After a heavy (and very welcome) night's rain, I checked the drive early this morning, and, yep, there they were - 12 very stressed dehydrated earthworms unable to find their way back to their homes.

I made sure my hands were wet and then picked them up and put the wriggly worms in one of my compost bins, joining countless other worms who live happily in the decaying compost.

This poor little fella/lass didn't make it.........

Later in the morning, I made a wormery, something I could show kids if/when I tell them my worm story. I put in alternate layers of sand and earth in a jar, add the worms, cut up some food and lay on the top, and then keep it in the dark:




Saving the worms is something I do after every heavy rainfall, something I've done for years, ever since I was a kid.

Here's my story on how that started for me a long, long time ago.


1948
Saving the worms

One Saturday, Mum and Dad planned to do some shopping in Market Jew Street in Penzance. As Jimmie was off early snaring rabbits with his friend, Ego James, in Bejowan Woods, I was left in charge of my little brother, 2 year old Charles. Charles was a handful, could never sit still, and was always poking around to see what he could find. As baby of the family, Charles, of course, could do no wrong and always got me into trouble.

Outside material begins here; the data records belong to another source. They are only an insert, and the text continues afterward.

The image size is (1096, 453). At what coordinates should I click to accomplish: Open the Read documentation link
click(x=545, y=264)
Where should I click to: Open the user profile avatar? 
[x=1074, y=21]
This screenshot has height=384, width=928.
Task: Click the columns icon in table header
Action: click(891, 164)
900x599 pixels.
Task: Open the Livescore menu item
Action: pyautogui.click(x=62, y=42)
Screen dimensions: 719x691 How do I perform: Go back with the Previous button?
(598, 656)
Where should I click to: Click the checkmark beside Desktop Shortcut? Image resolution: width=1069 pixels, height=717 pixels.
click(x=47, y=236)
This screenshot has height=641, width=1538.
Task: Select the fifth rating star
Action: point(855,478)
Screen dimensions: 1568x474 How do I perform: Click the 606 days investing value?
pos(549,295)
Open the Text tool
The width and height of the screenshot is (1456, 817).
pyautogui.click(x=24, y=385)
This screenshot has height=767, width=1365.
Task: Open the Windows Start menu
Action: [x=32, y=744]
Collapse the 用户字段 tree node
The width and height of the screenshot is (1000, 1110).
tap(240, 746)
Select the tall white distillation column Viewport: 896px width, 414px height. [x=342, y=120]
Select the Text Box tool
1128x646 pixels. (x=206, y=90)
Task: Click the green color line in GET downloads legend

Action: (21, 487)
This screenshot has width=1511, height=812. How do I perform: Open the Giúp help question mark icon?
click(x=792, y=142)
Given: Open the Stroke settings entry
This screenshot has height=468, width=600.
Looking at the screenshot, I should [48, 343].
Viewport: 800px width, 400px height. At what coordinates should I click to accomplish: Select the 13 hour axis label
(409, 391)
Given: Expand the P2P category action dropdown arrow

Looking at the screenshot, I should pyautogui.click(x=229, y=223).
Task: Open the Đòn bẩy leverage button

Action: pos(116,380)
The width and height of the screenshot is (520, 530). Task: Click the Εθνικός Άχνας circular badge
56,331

When it was time for them to go, Mum gave us both a kiss, a piece of Cadbury’s chocolate to share, and headed off to the bus stop with Dad. We waved goodbye at the front gate and, as they turned the corner, we went to play in the back garden. The first thing we did was pick some goosegogs from the three gooseberry bushes, sat on the grass and ate them as fast as we could. They were sour but good. Really brill.

Suddenly, I felt a spot of rain. A huge black cloud covered the sun and, as I looked up to the sky, it began to pour cats and dogs. I took Charles’s hand, and we ran inside, closed the door and climbed on two kitchen chairs to watch the water running down the kitchen window. We shared our chocolate. The rain pelted down and we moaned that Mum and Dad would be back before the sun came out and we had our fill of goosegogs.

After a few minutes, though, the black cloud moved slowly across the sky and the bright yellow sun reappeared. The rain stopped. We went back out in the garden again, jumping over the puddles on the path. Charles bent over and picked up a worm that was swishing around in one of the puddles, then started finding more and more of them. He held one in his hand and looked sadly at me.

“Poor things.” I said, “They’re drowning. We mustn’t let them drown, Charles. Let’s save ‘em, let’s save ‘em all.” Charles’s eyes brightened. I went inside and got my Old Holborne tobacco tin, ripped up a sheet of yesterday’s newspaper and spread it inside the tin as a lining.  We searched over the puddles and put the worms we found on the newspaper to dry then dug a hole and put them a safer place in the garden.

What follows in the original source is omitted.